Un flibustier protestant, prisonnier au Mexique, demande à se convertir au catholicisme (1659)

For decades, Spanish Crown policy had dictated that all foreigners illegally in New Spain were to be sent to the island fortress of San Juan de Ulúa opposite the city of Veracruz, for deportation aboard the annual plate-fleets. Those convicted of felonious acts, such as piracy, were furthermore to serve as convict laborers until their departure. In the autumn of 1659, a large number of prisoners were being held as a result of captures made during the wars against the English on Jamaica and French on Hispaniola, soon to be suspended with the signing of peace treaties back in Europe. The island chaplain, the licentiate José de Escalante, wrote the following letter on 31 October 1659 to his Inquisitorial counterpart in Veracruz, the licentiate Bernabé de Aguilera, requesting clarification as to the reconciliation being sought by one such French captive. De Aguilera duly forwarded this document on November 6th to the Inquisitorial ministers in Mexico City, who received it four days afterward, yet apparently took no further action as the prisoners were soon to be deported to Spain.

David F. Marley.

Pendant des décennies, la politique de la couronne espagnole dictait que tout étranger qui se trouvait illégalement en Nouvelle-Espagne devait être envoyé à la forteresse de San Juan de Ulúa, en face de la ville de Veracruz, et ensuite déporté sur la flotte annuelle d'argent. Ceux qui avaient été trouvés coupables de crimes graves, par exemple la piraterie, devaient aussi travailler comme manoeuvres jusqu'à leur départ. À l'automne de 1659, la forteresse contenait de nombreux détenus faits prisonniers pendant les guerres contre les Anglais à la Jamaïque et contre les Français à Hispaniola. D'ailleurs ces guerres allaient bientôt être suspendues par suite de traités de paix signés en Europe. L'aumônier de l'île, le licenciado (diplômé) José de Escalante, écrivit la lettre ci-dessous le 31 octobre 1659 à son homologue de l'Inquisition à Veracruz, le licenciado Bernabé de Aguilera, pour demander des conseils concernant la réconciliation recherchée par un des prisonniers français. De Aguilera a dûment envoyé la lettre, le 6 novembre, aux ministres inquisitoriaux à Mexico, qui l'ont reçue quatre jours plus tard. Il paraît cependant qu'ils n'y ont pas donné suite puisque les prisonniers allaient bientôt, en tout cas, être déportés en Espagne.

David F. Marley.
traduit de l'anglais par Basil D. Kingstone.

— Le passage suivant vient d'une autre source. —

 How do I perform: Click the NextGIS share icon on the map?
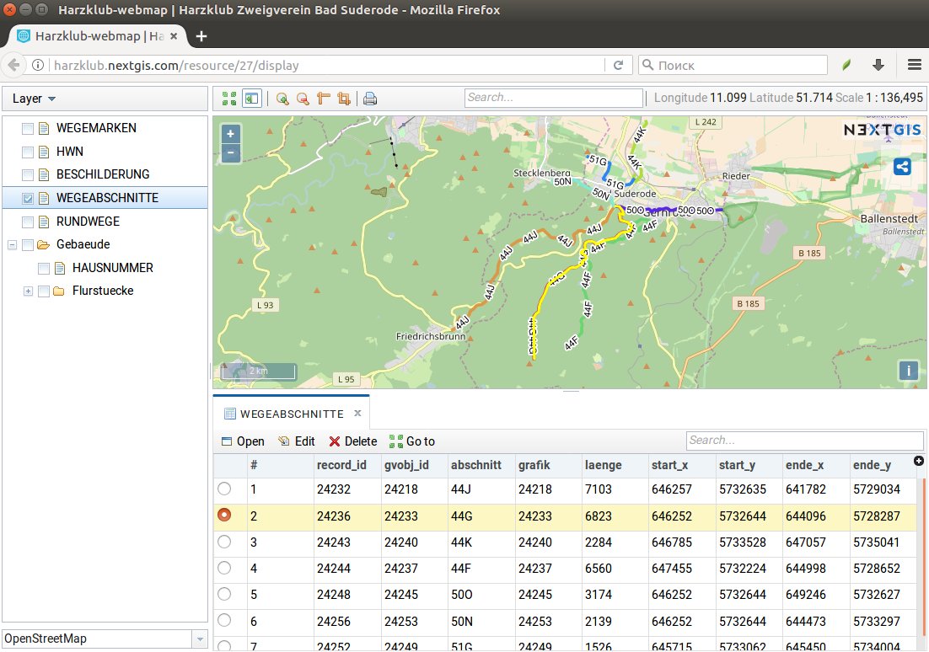click(902, 167)
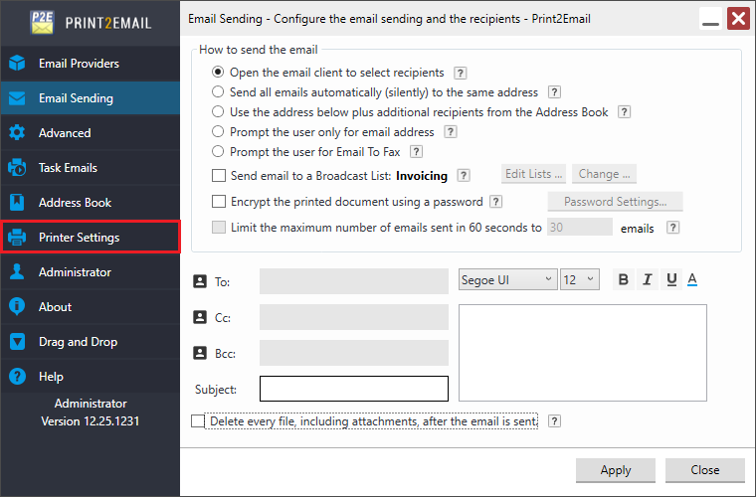Open Printer Settings in the sidebar
The height and width of the screenshot is (497, 756).
point(91,238)
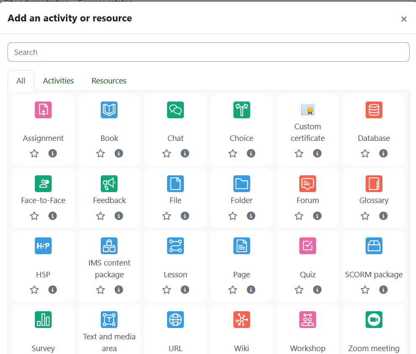
Task: Choose the Book resource icon
Action: point(109,110)
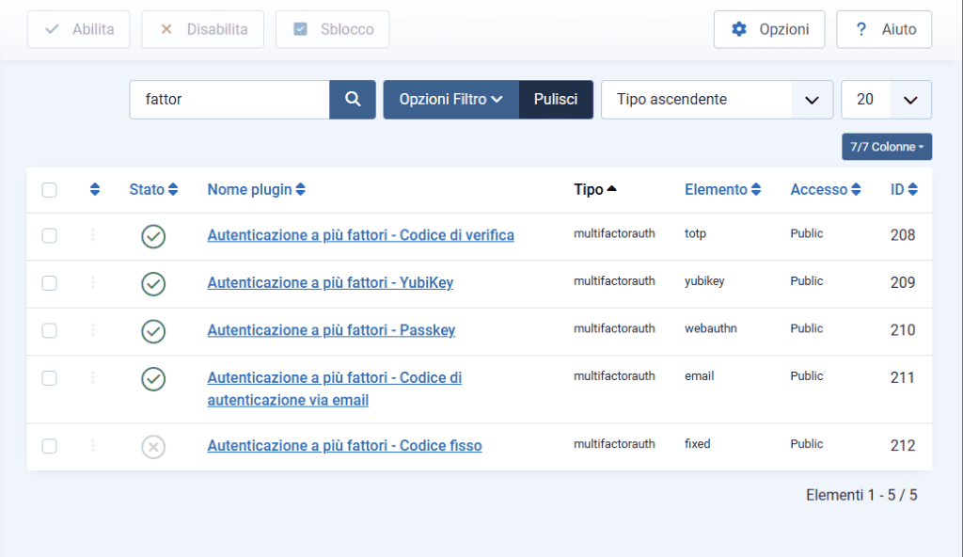Expand the 7/7 Colonne column selector
The height and width of the screenshot is (557, 963).
(886, 147)

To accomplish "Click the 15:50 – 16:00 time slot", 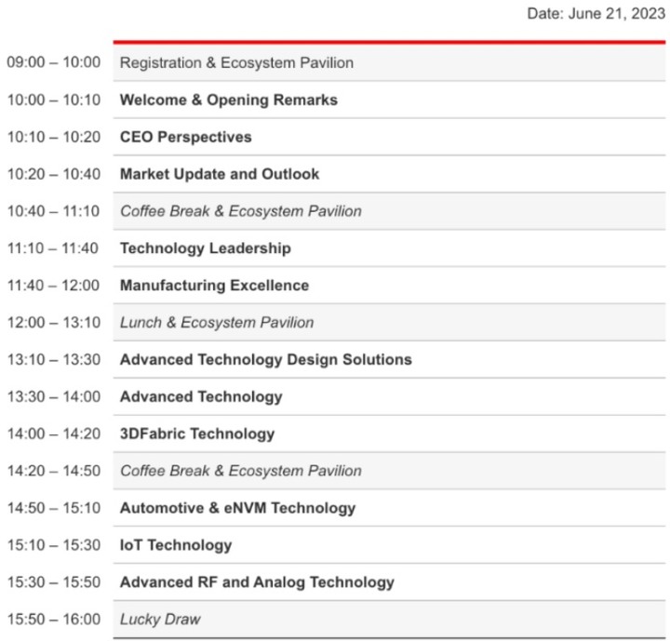I will point(54,620).
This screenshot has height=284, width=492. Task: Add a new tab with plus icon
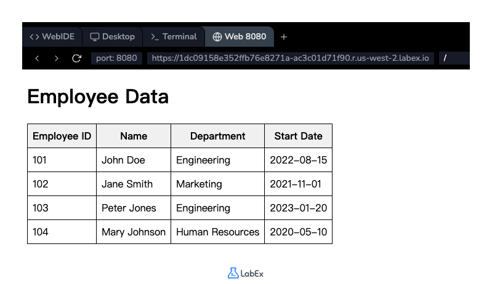pos(284,37)
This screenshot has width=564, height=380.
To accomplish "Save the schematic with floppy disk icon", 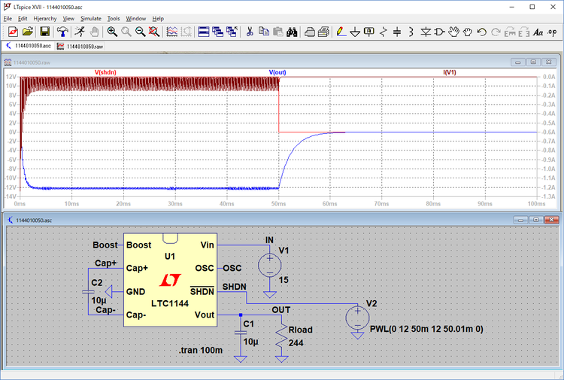I will coord(45,32).
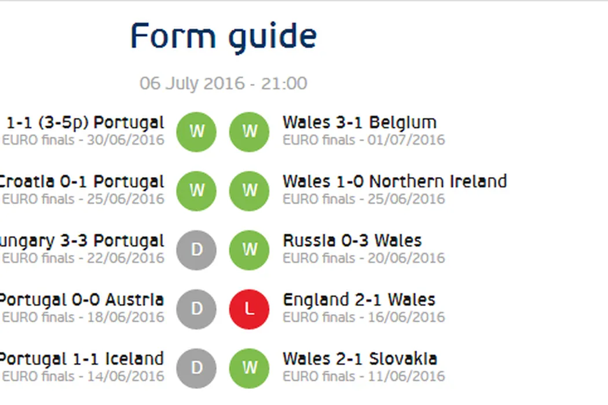Select the W badge for Wales 2-1 Slovakia

(249, 368)
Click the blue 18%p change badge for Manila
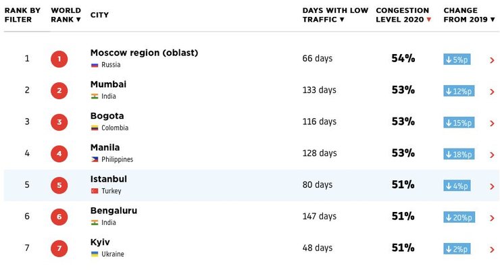This screenshot has width=500, height=270. (459, 154)
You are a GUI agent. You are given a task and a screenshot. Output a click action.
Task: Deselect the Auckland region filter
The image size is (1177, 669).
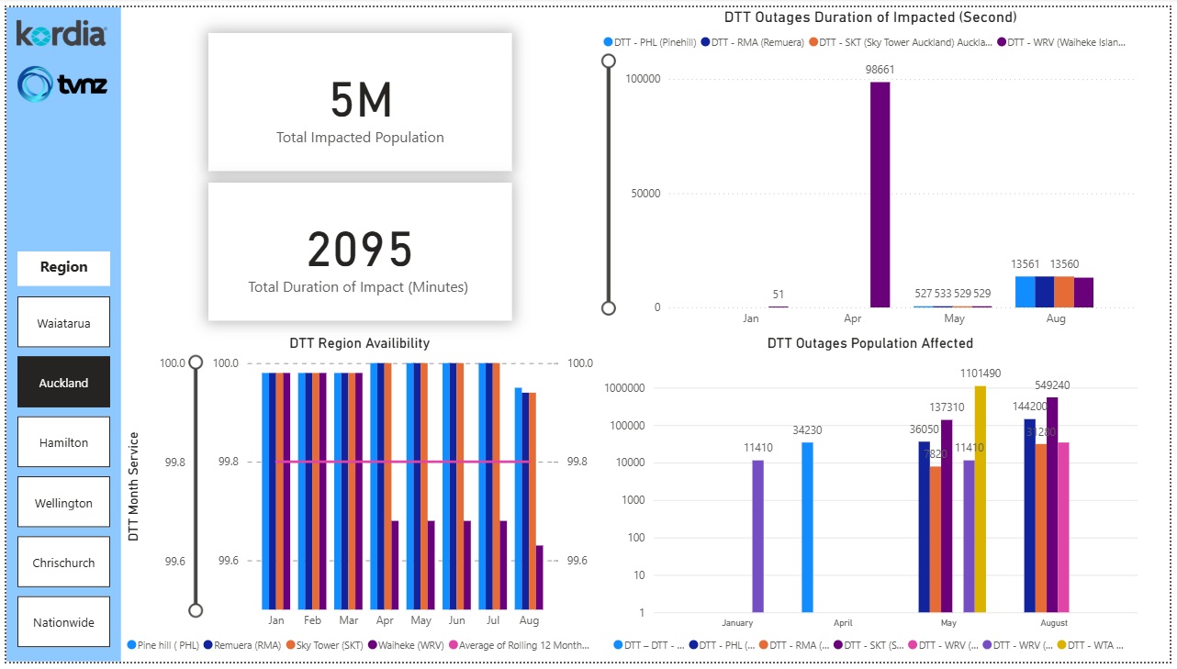pyautogui.click(x=63, y=381)
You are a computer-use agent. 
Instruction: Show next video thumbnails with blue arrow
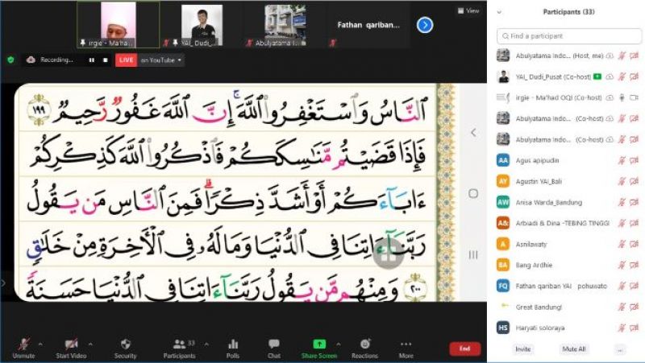425,25
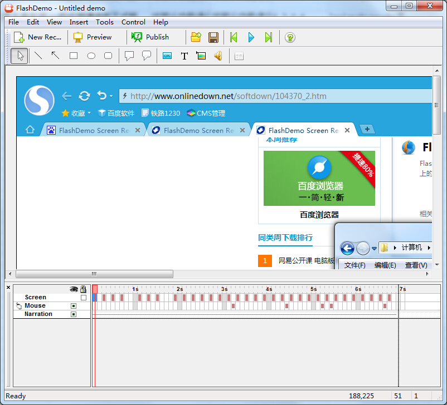Insert a text annotation with T tool
This screenshot has height=405, width=447.
coord(184,56)
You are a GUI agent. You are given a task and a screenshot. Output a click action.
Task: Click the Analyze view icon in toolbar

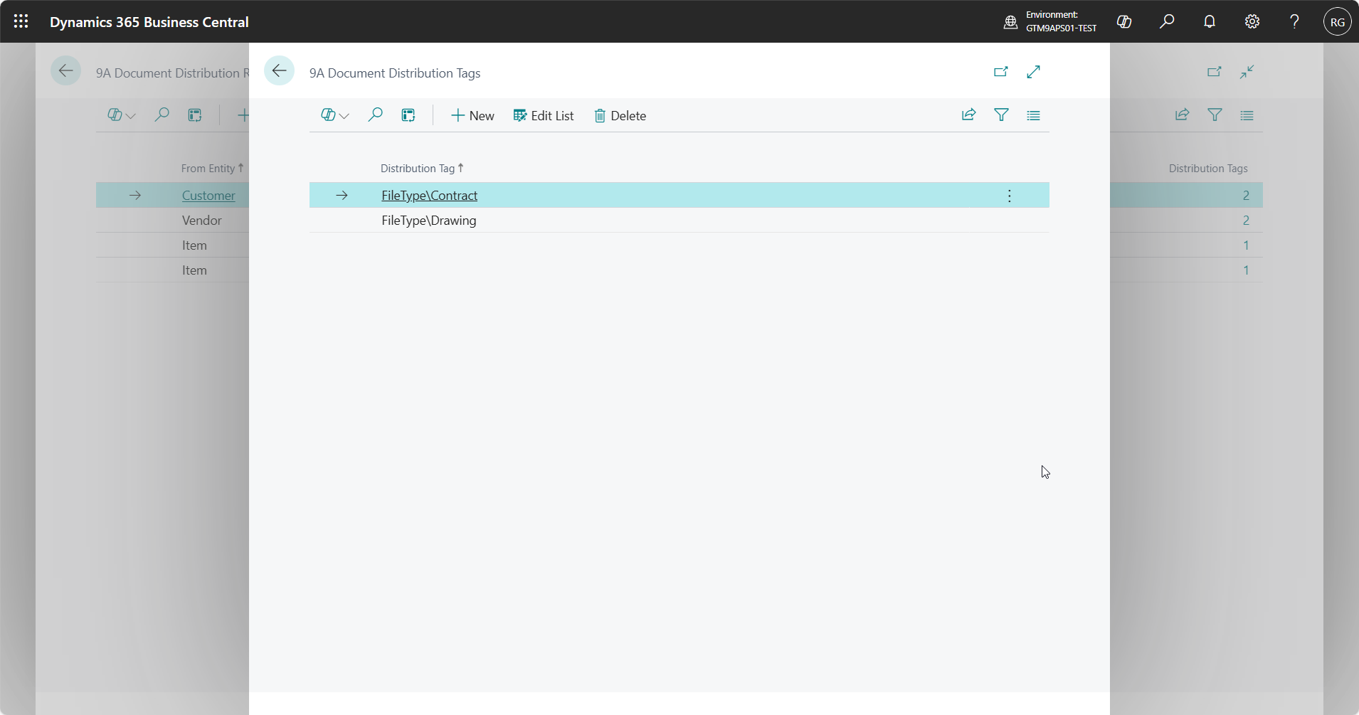click(x=408, y=115)
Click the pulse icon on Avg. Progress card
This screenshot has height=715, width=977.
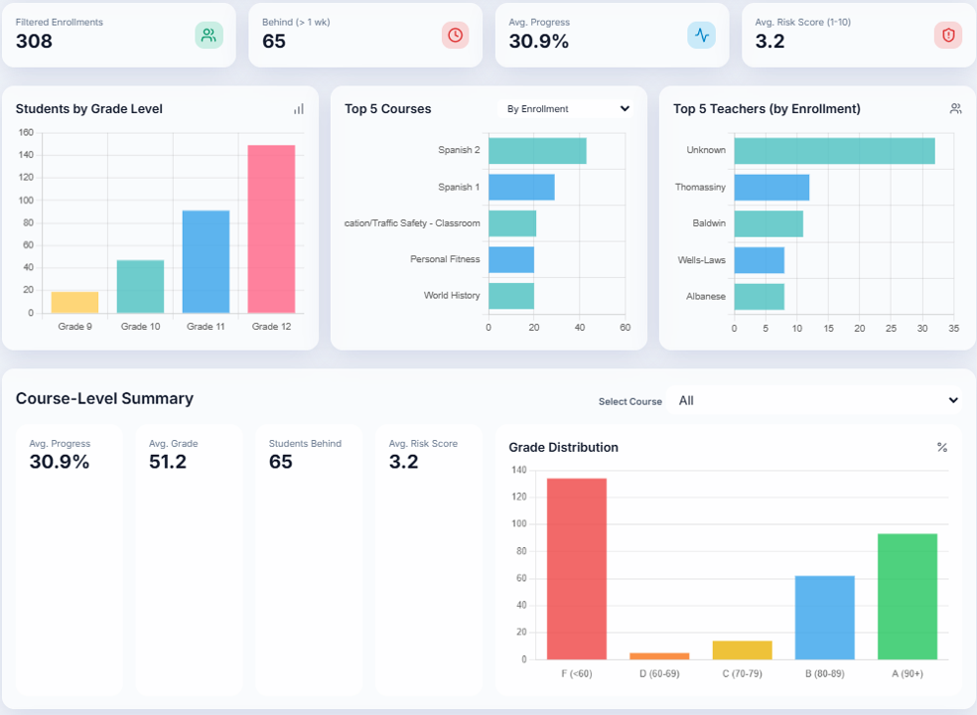[x=701, y=35]
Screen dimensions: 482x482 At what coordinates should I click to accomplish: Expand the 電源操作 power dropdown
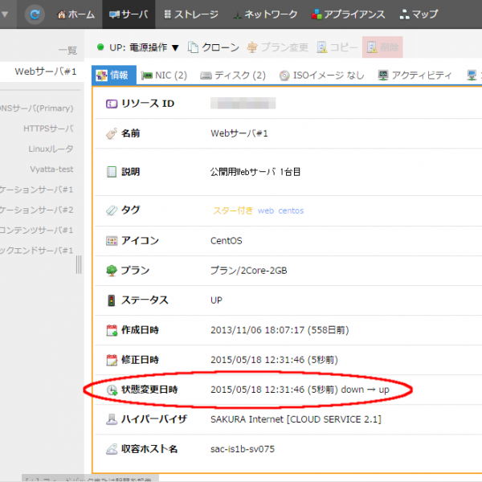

description : lettre de José de Escalante (aumônier de San Juan de Ulúa) à Bernabé de Aguilera (commissaire du Saint Office à Veracruz), San Juan de Ulúa, 31 octobre 1659.
source : AGN (México) Inquisición/Vol. 458/Exp. 29/fol. 288.
contribution et transcription : David F. Marley (2005).
traduction française : Basil D. Kingstone (2005).

original espagnol

Señor mío: Entre otros prisioneros franceses que están en estas fuerzas, está uno que se llama Juan Ruan y me ha instado varias veces con lágrimas y al parecer con muchas veras, en que desea ser cristiano y restituirse al gremio de la Iglesia; y preguntándole para informarme de su estado, dice que nació de padres cristianos y que como a tal le criaron y educaron hasta edad de diez años, y que sabe seguramente es bautizado según orden de la Santa Iglesia Romana; que de dicha edad le pasaron de Francia a Holanda, en que ha vivido hasta el día de hoy, que pide por amor de Dios ser absuelto y restituido a la ley de Cristo nuestro Señor. Este francés está aquí prisionero y forzado por haberle apresado entre otros piratas; y por haber sido bautizado, deseo saber lo que en esto he de hacer y que Vuestra Merced como comisario del Santo Oficio, me dé la orden o la pida a los señores del Tribunal.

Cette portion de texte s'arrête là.